> [PAGE EXCERPT]
Book Review

David R. Bains on Jason E. Vickers and Jennifer L. Woodruff Tait’s *The Cambridge Companion to American Protestantism*

The Book

The Cambridge Companion to American Protestantism

The Author(s)

Jason E. Vickers and Jennifer L. Woodruff Tait

This multi-authored volume provides an excellent introduction to the many aspects of American Protestant life. It will be helpful to both beginning students and seasoned scholars. It is one of the ever growing number of scholarly “handbooks” or “companions,” but unlike many in such series, this book is priced so that it may be assigned in the classroom. Editors Jason E. Vickers and Jennifer Woodruff Tait have succeeded in providing a very comprehensive collection of essays organized into three parts: an historical overview consisting of four chapters, twelve chapters exploring themes ranging from theology to mental illness, and a final section of eight chapters on the various “theological traditions” or denominational families that make up American Protestantism. Within their length constraints, individual authors have provided wise and accessible surveys of their topics. They attend not only to the intellectual history but to the practices and institutions of Protestants.

The historical section leads readers from the sixteenth-century Protestant Reformation to the twenty-first century War on Terror. There are many familiar events, movements, and individuals here, as well as some less well known such as a Presbyterian minister on Long Island, Abraham Keteltas whom Jeffery Webb describes as best exemplifying the persuasive way that Protestant clergy framed the revolution as a righteous sacred cause (31–32). A notable omission from the historical overview is the period between the end of World War II to the 1960s which falls between chapter 3 by Andrea Turpin and chapter 4 by Skylar Ray and Elesha J. Coffman. Ray and Coffman successfully make the case that the 1960s set the stage for much of the later history American Protestantism with its debates over “race, sexuality, and war” (83). They also do discuss the later history of key players that came to prominence in the omitted period such as the National Council of Churches and Billy Graham.

> [WHAT THE TASK REQUIRES]
Please reproduce the book review word for word, from "Book Review" up to and including "The Author(s)". Rely only on the book review for your answers.

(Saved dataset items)
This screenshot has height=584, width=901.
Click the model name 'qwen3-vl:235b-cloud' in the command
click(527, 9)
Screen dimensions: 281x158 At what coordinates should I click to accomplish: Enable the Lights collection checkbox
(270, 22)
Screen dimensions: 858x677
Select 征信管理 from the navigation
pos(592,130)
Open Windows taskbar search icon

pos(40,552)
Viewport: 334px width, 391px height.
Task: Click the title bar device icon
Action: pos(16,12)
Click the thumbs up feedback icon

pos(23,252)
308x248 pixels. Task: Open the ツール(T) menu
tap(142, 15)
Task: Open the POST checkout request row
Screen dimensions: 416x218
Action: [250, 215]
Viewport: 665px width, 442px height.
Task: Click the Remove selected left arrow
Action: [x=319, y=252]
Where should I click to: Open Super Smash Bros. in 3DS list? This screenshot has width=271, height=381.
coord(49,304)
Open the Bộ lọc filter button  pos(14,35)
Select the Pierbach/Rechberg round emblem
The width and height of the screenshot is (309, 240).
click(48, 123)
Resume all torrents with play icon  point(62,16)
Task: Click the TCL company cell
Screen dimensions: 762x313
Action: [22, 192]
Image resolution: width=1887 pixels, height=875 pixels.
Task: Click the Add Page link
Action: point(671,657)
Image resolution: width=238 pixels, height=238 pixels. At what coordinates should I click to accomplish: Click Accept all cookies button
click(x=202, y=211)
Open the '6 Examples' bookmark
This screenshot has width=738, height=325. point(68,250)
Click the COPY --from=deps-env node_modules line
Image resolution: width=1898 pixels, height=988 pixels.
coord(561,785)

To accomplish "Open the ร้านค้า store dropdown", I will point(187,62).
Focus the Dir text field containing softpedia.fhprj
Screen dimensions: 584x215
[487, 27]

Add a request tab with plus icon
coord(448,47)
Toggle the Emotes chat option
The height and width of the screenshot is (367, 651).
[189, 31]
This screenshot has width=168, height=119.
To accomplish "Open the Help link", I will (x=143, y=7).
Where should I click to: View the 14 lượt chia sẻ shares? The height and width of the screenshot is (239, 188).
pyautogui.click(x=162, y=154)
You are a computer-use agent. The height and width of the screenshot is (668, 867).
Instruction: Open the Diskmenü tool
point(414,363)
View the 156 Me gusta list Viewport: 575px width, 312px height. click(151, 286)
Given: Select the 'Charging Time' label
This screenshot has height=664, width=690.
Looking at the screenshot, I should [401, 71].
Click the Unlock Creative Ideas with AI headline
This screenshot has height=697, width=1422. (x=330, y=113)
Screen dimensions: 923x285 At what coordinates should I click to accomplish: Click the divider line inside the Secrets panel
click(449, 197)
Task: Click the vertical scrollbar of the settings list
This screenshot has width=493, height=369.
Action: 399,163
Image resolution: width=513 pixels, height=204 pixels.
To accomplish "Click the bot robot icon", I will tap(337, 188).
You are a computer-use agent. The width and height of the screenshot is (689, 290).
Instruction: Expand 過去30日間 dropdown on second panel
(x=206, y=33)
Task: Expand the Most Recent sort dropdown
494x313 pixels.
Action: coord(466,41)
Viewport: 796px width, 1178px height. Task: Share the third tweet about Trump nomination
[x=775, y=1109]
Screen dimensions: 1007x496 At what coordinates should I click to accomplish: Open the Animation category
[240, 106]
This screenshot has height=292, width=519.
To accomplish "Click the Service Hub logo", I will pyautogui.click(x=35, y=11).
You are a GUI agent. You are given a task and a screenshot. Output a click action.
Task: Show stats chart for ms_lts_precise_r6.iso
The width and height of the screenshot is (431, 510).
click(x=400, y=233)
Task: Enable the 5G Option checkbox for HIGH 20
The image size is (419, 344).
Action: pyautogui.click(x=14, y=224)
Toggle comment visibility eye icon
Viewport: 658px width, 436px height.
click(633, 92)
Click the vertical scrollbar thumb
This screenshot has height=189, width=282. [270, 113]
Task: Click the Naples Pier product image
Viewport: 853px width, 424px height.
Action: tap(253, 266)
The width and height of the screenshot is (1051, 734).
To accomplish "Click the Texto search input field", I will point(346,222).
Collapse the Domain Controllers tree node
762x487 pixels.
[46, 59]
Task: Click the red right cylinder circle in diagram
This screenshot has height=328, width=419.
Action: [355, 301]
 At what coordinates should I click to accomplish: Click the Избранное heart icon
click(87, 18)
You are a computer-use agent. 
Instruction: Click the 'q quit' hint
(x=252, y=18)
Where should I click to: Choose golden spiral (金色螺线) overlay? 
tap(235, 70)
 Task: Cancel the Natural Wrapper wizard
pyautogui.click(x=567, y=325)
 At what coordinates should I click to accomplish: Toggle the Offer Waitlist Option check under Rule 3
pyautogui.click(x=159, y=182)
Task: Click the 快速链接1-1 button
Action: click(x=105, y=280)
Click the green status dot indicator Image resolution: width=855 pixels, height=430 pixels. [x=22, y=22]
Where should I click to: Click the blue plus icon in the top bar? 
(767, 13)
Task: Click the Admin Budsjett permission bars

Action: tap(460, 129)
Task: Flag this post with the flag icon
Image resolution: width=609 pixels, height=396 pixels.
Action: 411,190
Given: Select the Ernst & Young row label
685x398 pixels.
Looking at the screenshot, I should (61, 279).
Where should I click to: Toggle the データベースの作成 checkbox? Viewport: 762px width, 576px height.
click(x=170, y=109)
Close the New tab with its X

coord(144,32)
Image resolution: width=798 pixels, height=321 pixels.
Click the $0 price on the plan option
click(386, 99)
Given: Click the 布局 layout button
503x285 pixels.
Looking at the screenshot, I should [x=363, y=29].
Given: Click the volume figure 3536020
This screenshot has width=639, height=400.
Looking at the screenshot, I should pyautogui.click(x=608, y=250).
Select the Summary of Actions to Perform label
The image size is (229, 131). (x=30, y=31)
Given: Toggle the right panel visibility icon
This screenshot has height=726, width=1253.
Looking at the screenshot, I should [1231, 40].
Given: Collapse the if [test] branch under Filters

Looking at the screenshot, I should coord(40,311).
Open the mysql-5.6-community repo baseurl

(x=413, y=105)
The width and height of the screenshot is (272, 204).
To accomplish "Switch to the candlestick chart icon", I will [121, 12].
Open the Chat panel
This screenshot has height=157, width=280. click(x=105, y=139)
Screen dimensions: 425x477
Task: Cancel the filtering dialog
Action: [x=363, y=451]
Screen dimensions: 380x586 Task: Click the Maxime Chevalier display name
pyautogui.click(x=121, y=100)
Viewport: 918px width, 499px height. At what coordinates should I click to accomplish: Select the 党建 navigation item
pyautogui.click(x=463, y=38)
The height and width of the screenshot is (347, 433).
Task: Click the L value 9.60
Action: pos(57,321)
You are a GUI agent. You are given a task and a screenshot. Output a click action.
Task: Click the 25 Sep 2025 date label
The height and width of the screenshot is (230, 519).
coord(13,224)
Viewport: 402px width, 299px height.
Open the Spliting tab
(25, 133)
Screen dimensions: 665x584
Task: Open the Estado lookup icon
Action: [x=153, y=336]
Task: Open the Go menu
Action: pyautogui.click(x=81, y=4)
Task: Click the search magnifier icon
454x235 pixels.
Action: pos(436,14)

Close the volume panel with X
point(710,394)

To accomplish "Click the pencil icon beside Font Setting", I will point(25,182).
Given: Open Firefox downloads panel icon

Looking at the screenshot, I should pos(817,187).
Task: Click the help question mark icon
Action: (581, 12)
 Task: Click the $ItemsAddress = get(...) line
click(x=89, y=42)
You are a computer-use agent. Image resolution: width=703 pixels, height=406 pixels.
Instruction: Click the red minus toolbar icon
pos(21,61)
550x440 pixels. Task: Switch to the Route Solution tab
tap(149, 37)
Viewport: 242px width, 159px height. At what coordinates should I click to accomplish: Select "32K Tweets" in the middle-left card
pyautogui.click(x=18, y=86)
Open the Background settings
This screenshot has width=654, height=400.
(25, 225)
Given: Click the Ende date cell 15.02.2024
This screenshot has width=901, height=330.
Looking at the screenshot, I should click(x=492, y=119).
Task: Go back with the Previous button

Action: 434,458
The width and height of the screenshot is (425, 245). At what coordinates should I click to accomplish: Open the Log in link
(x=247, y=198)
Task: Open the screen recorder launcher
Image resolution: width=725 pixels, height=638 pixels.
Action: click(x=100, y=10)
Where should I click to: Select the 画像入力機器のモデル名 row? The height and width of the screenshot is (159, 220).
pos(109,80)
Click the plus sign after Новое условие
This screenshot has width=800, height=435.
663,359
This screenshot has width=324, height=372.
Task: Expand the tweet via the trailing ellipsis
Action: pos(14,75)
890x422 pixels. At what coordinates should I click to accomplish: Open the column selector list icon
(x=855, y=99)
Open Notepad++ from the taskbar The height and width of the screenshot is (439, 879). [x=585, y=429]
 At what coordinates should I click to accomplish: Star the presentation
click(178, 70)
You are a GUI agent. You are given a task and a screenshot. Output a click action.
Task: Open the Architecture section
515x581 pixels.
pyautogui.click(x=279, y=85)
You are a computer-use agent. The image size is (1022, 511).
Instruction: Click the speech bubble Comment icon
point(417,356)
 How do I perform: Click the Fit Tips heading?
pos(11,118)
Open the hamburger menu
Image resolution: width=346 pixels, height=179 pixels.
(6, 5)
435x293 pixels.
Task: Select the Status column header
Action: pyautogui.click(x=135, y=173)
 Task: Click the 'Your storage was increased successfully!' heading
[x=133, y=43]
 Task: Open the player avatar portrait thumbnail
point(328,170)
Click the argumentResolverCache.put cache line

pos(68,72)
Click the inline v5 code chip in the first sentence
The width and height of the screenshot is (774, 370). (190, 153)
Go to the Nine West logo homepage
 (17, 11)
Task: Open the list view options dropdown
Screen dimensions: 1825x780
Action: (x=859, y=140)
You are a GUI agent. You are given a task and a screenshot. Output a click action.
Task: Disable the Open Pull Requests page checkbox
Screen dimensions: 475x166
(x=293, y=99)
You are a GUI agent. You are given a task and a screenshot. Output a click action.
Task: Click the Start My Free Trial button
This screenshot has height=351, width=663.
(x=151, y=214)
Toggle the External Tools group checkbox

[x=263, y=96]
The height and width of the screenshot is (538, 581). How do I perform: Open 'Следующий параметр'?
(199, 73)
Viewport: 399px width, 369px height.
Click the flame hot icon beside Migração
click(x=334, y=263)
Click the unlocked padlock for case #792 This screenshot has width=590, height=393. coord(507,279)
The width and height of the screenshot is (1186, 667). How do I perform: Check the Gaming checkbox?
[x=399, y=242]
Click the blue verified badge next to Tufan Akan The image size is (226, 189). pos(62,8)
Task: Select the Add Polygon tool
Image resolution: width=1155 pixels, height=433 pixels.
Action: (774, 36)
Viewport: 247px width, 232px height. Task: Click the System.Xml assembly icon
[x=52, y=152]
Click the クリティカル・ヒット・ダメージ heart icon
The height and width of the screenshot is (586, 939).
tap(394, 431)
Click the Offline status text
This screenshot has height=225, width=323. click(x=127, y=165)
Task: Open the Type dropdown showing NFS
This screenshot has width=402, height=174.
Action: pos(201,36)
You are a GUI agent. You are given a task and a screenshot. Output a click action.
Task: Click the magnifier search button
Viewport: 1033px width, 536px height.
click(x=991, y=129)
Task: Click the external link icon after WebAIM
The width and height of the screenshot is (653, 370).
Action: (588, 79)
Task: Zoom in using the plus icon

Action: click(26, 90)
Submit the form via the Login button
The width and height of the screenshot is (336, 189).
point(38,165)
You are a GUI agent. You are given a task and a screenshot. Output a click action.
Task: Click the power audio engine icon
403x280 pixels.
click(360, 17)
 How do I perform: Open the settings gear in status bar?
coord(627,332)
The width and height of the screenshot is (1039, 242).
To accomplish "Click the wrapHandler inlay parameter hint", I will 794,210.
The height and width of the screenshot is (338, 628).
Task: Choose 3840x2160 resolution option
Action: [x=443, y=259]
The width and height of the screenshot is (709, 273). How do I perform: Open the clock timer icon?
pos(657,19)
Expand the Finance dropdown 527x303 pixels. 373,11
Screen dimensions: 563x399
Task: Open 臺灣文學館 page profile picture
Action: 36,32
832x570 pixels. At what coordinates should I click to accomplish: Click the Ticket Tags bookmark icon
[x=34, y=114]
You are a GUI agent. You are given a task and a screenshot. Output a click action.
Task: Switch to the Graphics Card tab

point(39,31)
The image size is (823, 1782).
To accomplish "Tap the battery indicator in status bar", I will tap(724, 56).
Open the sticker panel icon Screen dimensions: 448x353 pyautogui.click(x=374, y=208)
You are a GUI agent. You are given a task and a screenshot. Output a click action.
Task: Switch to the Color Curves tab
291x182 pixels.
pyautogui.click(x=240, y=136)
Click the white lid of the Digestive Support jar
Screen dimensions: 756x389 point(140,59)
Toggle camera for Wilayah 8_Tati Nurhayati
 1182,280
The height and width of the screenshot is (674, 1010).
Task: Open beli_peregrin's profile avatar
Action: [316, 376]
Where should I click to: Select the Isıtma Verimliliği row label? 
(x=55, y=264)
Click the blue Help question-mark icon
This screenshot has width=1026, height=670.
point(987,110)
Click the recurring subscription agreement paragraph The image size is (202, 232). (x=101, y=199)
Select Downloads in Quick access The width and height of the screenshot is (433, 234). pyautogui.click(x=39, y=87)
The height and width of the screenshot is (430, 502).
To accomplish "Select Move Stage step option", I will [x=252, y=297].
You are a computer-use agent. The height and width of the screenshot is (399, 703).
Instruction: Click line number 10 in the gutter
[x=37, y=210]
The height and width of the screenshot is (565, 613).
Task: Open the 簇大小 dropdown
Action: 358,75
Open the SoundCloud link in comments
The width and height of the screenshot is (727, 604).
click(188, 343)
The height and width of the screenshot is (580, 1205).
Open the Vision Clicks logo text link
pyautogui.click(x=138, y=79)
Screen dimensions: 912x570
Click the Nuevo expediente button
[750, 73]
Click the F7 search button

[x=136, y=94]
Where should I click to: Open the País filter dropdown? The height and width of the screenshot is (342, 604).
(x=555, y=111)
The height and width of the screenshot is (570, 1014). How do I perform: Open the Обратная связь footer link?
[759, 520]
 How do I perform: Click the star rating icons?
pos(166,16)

> [RESPONSE TO THIS TASK]
Book Review

David R. Bains on Jason E. Vickers and Jennifer L. Woodruff Tait’s *The Cambridge Companion to American Protestantism*

The Book

The Cambridge Companion to American Protestantism

The Author(s)